Aus diesem Grund kommt auch eine Urlaubsabgeltung nach § 7 Abs. 4 BUrlG nicht in Betracht. Denn dort heißt es ausdrücklich, dass der Urlaub wegen der Beendigung des Arbeitsverhältnisses ganz oder teilweise nicht mehr gewährt werden kann. Dies ist vorliegend nicht der Fall, denn dem Kläger kann überhaupt kein Urlaub gewährt werden. Er ist nicht arbeitsfähig geworden und kann deshalb nicht von der Arbeitspflicht freigestellt werden. Eine Arbeitsverpflichtung bestand für ihn bis zum 31.03.2006 nicht.
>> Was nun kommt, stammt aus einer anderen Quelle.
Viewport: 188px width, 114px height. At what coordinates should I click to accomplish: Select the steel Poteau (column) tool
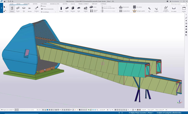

Anders als der Kläger es für gerecht hält, setzt damit auch die Urlaubsabgeltung voraus, dass ein Arbeitnehmer grundsätzlich arbeitsfähig wäre und von der Arbeitsleistung freigestellt werden könnte, wenn das Arbeitsverhältnis noch bestehen würde. Dies findet auch im Sozialrecht seine Entsprechung, denn Arbeitslosengeld wird nicht unmittelbar im Anschluss an ein beendetes Arbeitsverhältnis gezahlt, sondern erst nach Verrechnung der Tage, für die Urlaubsabgeltung zu gewähren ist. Sinn der Urlaubsabgeltung ist es, einem Arbeitnehmer, der von einem Arbeitsverhältnis in das nächste wechselt, eine Zwischenzeit zu ermöglichen, in der er finanziell so gestellt werden soll, als würde er in einem noch bestehenden Arbeitsverhältnis von der Arbeitsleistung freigestellt. Er soll nicht gezwungen sein, ohne Erholungsphase aus einem beendeten Arbeitsverhältnis in ein neues Arbeitsverhältnis einzutreten und dort sechs Monate lang zunächst die Wartezeit abwarten zu müssen, bevor er erneut einen zusammenhängenden Urlaubsanspruch erwirbt. Ein Arbeitnehmer, der erkrankt ist und entweder Krankengeld oder Erwerbsunfähigkeitsrente bezieht, kann die Erholungsphase vor der Aufnahme eines neuen Arbeitsverhältnisses nicht wahrnehmen, so dass eine Urlaubsabgeltung die ursprüngliche Zielsetzung des Urlaubsanspruchs (Erholung durch Aussetzen mit der Arbeit) nicht erreichen kann.

Geht man davon aus, dass die Zahlung von Vergütung ohne Arbeitsleistung die Ausnahme von dem normalen Sachverhalt ist, dass nur dann Vergütung gezahlt wird, wenn dafür unmittelbar Arbeit geleistet wurde, so ist es auch nicht ungerecht, Arbeitnehmer, bei denen der Urlaubszweck nicht erreicht werden kann, von der Zahlung der Urlaubsabgeltung auszunehmen.

Der Anspruch auf Erstattung der vorgerichtlichen Geschäftsgebühr ist unabhängig von der Tatsache, dass dem Kläger kein Anspruch zustand, weil kein Verzug der Beklagten gegeben ist, nach § 12 a ArbGG ausgeschlossen. Dieser erfasst auch die vorgerichtlichen Anwaltskosten unabhängig davon, ob man mit dem BGH die Verfahrensgebühr in der Geschäftsgebühr aufgehen lässt oder umgekehrt der Ansicht ist, dass die Geschäftsgebühr in der Verfahrensgebühr aufgeht.

Die Kostenentscheidung folgt aus § 97 ZPO. Die Revision wurde mangels allgemeiner Bedeutung des Rechtsstreits nicht zugelassen.